Even our access to life-sustaining products like food and medicine has been negatively affected by the pandemic. The sudden rush for grocery home delivery services made it impossible for those of us who require these services to get our normal deliveries. Some food assistance programs could not be used for online ordering, and it took a massive advocacy effort to get at least one such policy reversed. Access to medications has also been impacted. Slowed mail delivery meant prescriptions were dangerously late. As certain prescriptions are prematurely promoted as treatments for COVID-19, people who rely on those drugs for other diseases are unable to get their medications, as happened with hydroxychloroquine.

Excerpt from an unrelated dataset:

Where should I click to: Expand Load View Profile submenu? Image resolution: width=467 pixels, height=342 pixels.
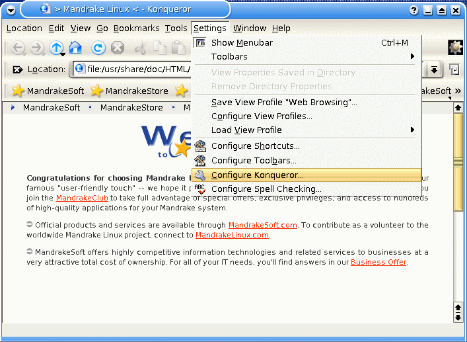pos(246,130)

Stay-at-home orders have challenged everyone. In many ways, my disability has made it easier to adjust to life at home during the pandemic. Abled people may now have a better understanding of what it is like to be disabled, because now they have personal experience of being prevented from enjoying their normal activities. Unfortunately, there are serious difficulties for disabled people who must continue to stay at home. For example, home health aides generally do not get paid sick leave and have been affected by PPE shortages, so people who require home health assistance must accept the potential increased risk of aides bringing the virus to them.

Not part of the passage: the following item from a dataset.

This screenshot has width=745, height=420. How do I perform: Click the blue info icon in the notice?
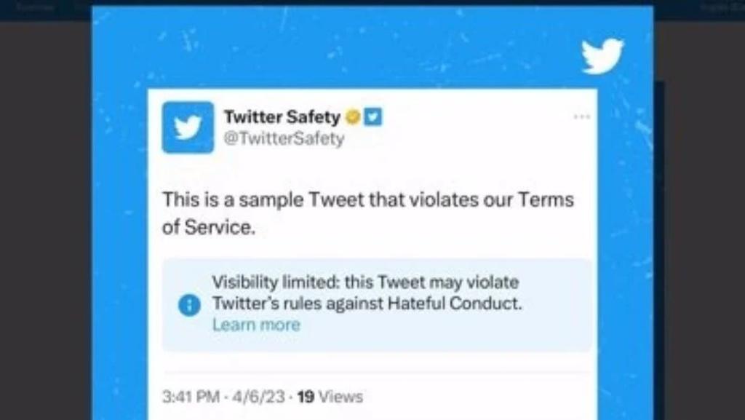(188, 305)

There is one form of access that did actually improve for many people with disabilities. When the country shut down in March, work and school moved online. Cultural and social activities did too. Suddenly, people who normally could not get outside the home for activities were able to join in. It became so much easier to work and receive healthcare, because we did not have to deal with the physical barriers of getting there.

As wonderful as this is, it is also hard to swallow. People with disabilities have needed and requested the option to work or attend school from home for years. We have been denied jobs and education because employers and schools insisted it was too burdensome to provide online access. Yet now that abled people need and want these options, it is instantly feasible. It is also true that online access is not accessible to everyone. Some people with low vision can’t use screens; some deaf/head-of-hearing people can’t understand video without captioning. There are many disabilities that make it difficult to use computers, and millions of people do not have access to the internet at all.

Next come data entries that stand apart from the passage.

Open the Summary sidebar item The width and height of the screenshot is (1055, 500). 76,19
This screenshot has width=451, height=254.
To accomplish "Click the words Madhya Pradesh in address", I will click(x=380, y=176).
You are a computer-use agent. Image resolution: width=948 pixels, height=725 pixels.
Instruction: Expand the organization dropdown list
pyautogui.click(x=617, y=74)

Some of these significant negative impacts on people with disabilities are unavoidable in the pandemic. People with chronic illnesses are at more risk from the virus, and only a treatment or vaccine can change that. However, many impacts could be moderated if disability issues were considered proactively. Our safe access to food, medicine, and healthcare must be guaranteed. Public health measures must be designed to work for people with disabilities, instead of assuming everyone can see a sign about social distancing or walk around larger restaurant seating areas. Reliance on technology solutions should also not automatically exclude those who can’t use them the same way as abled people.

People who are at higher risk for COVID-19 complications need specific guidance on what to do now that the country is re-opening. For those of us who need to continue to stay-at-home until there is a vaccine, which could be another year or more, we need additional social services and support. Our society has had eight months to learn and make adjustments for pandemic life. It is time to focus resources on helping vulnerable people cope with an extended personal shutdown.

We should also bear in mind that this pandemic will increase the number of people with disabilities. COVID-19 may cause long-term or permanent damage to the lungs, heart, and nervous system, even in people who do not get seriously ill. It is also possible that some people may never recover from COVID-19, the “long-haulers.” At this point, no one can say for certain what the individual, economic, and social costs of COVID-19 related disability will be. That is all the more reason to start treat disabled lives as equally valuable as abled lives.